The average first-time buyer LTV rose to 81.3%, the highest since September 2011, in a sign of the increased availability of mortgages as banks become more willing to lend to those with smaller deposits. As a result the average deposit size fell to £27,942, a 3.4% fall in the past three months, attracting more aspiring buyers back into the market.

Deposits consequently now represent a smaller proportion of first-time buyer incomes, with the average deposit of a new buyer equalling 76.6% of annual income, a 5.8% fall over the course of the last twelve months.

The increase in first-time buyer activity has also been fuelled by the improved affordability of mortgages. In November the average mortgage rate fell to 3.93%, down 0.8% since last year, with banks having being able to pass cheap credit from Funding for Lending onto borrowers.

But there are warning signs ahead, with rising house prices potentially threatening to price the next wave of first-time buyers out of the market.
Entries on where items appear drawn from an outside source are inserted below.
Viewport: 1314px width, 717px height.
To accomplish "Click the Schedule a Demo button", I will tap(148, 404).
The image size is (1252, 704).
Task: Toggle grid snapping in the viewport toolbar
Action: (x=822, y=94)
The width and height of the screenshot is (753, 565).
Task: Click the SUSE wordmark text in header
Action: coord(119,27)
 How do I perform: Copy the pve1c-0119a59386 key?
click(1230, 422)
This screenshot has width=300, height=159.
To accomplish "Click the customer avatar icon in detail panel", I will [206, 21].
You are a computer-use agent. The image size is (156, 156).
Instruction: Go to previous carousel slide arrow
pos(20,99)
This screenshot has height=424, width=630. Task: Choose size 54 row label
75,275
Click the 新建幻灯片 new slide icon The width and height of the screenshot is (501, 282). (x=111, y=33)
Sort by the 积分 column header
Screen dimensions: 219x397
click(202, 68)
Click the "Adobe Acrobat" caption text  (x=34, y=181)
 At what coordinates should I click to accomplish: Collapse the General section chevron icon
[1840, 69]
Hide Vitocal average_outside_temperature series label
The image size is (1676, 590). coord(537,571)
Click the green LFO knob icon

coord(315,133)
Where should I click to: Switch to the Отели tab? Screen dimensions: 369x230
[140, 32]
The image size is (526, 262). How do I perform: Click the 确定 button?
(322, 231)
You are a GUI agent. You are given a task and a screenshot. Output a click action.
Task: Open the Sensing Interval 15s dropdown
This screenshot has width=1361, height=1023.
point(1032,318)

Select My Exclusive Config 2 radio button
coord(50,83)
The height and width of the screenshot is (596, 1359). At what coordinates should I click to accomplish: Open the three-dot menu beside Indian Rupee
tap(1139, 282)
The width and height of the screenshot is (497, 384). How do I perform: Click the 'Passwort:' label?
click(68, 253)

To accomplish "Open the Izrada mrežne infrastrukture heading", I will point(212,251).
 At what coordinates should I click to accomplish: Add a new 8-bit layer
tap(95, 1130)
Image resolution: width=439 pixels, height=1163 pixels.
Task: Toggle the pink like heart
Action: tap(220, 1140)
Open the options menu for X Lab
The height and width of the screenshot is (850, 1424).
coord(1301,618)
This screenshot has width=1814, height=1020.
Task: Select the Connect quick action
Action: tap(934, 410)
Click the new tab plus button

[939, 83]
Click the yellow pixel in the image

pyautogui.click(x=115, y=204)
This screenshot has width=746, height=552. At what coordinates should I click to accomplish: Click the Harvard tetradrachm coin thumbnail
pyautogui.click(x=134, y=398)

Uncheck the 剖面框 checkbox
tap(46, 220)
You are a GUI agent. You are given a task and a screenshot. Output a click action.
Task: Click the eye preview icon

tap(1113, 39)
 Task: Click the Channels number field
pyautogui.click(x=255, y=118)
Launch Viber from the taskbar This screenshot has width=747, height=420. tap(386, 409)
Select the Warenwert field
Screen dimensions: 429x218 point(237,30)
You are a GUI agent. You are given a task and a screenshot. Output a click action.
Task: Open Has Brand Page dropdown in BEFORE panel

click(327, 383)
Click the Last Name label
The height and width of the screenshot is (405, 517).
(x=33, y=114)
The average purchase price for a first-time buyer rose by 11.4% year-on-year in November, and now stands at £149,403 – up £15,340 in the last twelve months.

Similarly, although the cheaper rates meant that mortgages were more affordable for first-time buyers, the proportion of income represented by mortgage repayments is starting to creep up as house prices rise. Mortgage repayments have increased 0.1% in the past month and 0.4% over the past three months, despite consistently falling mortgage rates.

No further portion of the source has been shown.